De seguida, e ao incluir variáveis nas diversas regiões do mundo (pirâmide de idades, rendimentos, acesso aos cuidados de saúde...), especificam a aguardada redução das taxas de mortalidade de acordo com a rapidez da entrada em vigor de medidas de combate à epidemia, designadamente a despistagem por teste, a quarentena de pessoas infetadas e as medidas de distanciamento social.

Com medidas adotadas mais tardiamente e prevendo apenas a taxa de mortalidade de 1,6 para 100.000 por semana, concluem com um registo de 10,45 milhões de falecimentos, por 2,4 mil milhões de pessoas afetadas.

No entanto, os autores sublinham que o estudo apenas fornece "esclarecimentos sobre as trajetórias possíveis e o impacto das medidas para ajudar à redução da difusão do vírus, baseados na experiência dos países atingidos no início da epidemia".

No entanto, precisam, "não é possível no atual momento prever com qualquer certeza o número exato de casos num determinado país ou a mortalidade precisa e qual o peso da epidemia nesse contexto".

O novo coronavírus, responsável pela pandemia da covid-19, já infetou mais 480 mil pessoas em todo o mundo, das quais morreram perto de 22.000.
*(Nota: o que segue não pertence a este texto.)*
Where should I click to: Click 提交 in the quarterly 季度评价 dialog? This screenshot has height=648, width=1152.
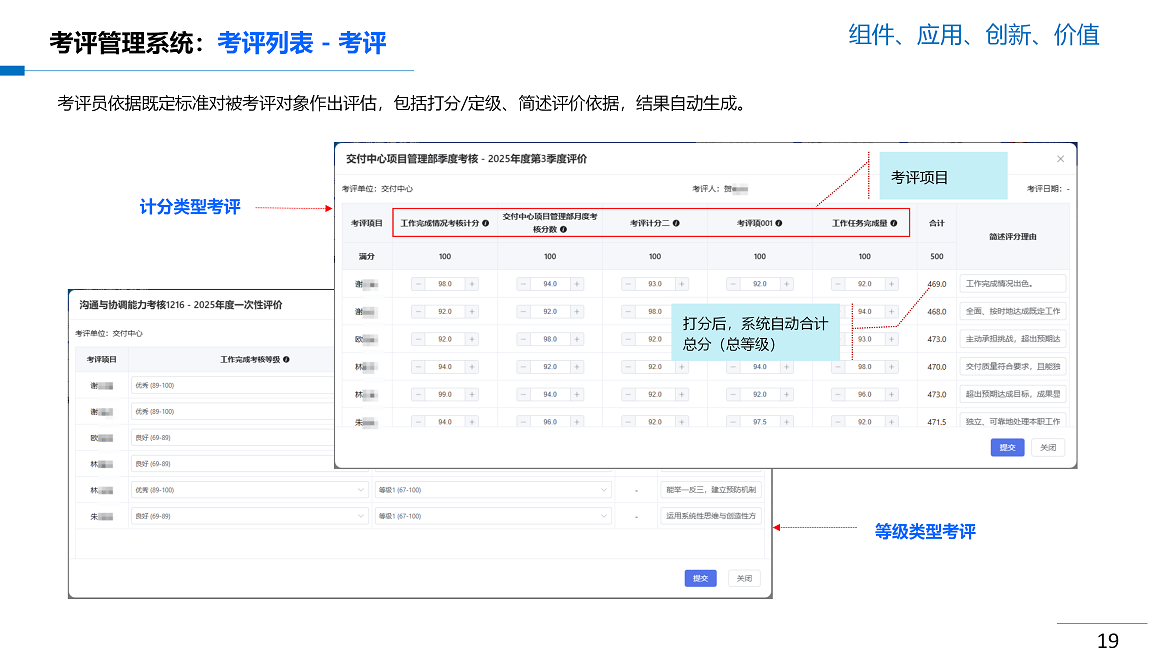[1006, 447]
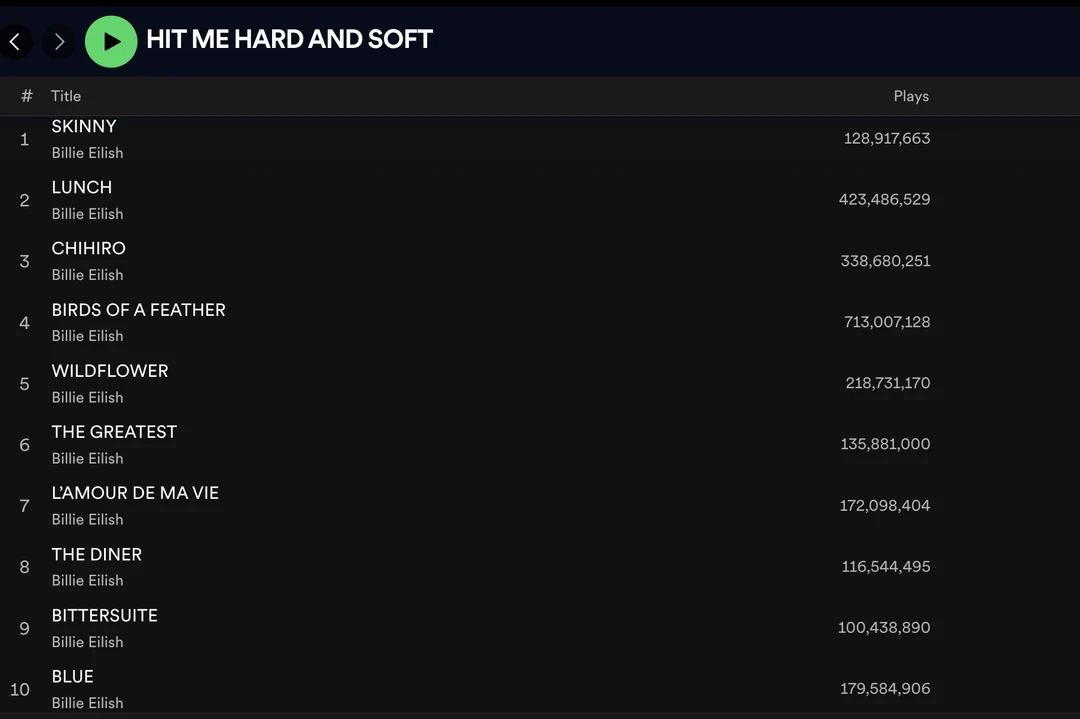Sort tracks by the Plays column
1080x719 pixels.
(911, 96)
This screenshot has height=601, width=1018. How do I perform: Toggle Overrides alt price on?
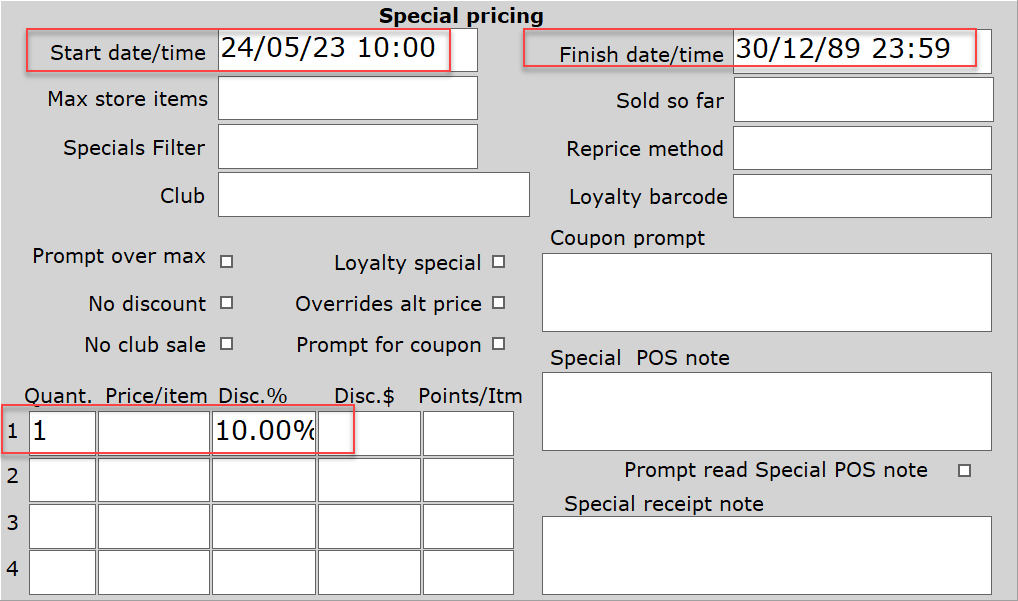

Depois de surgir na China, em dezembro, o surto espalhou-se por todo o mundo, o que levou a Organização Mundial da Saúde (OMS) a declarar uma situação de pandemia.O continente europeu, com quase 260.000 infetados, é aquele onde está a surgir atualmente o maior número de casos, e a Itália é o país do mundo com mais vítimas mortais, com 7.503 mortos em 74.386 casos registados até quarta-feira.

A Espanha é o segundo país com maior número de mortes, registando 4.089, entre 56.188 casos de infeção confirmados até hoje. A China, sem contar com os territórios de Hong Kong e Macau, conta com 81.285 casos (mais de 74 mil recuperados) e regista 3.287 mortes.

Nas últimas 24 horas, reportou seis mortes e 67 novos casos, todos com origem no exterior, quando o país começa a regressar à normalidade, após dois meses de paralisia.

Os países mais afetados a seguir à Itália, Espanha e China são o Irão, com 2.234 mortes (29.406) casos, a França, com 1.331 mortes (25.233 casos), e os Estados Unidos, com 1.031 mortes (68.572 casos na quarta-feira).

O continente africano registou até hoje 73 mortes devido ao novo coronavírus, ultrapassando os 2.700 casos, em 46 países.Vários países adotaram medidas excecionais, incluindo o regime de quarentena e o encerramento de fronteiras.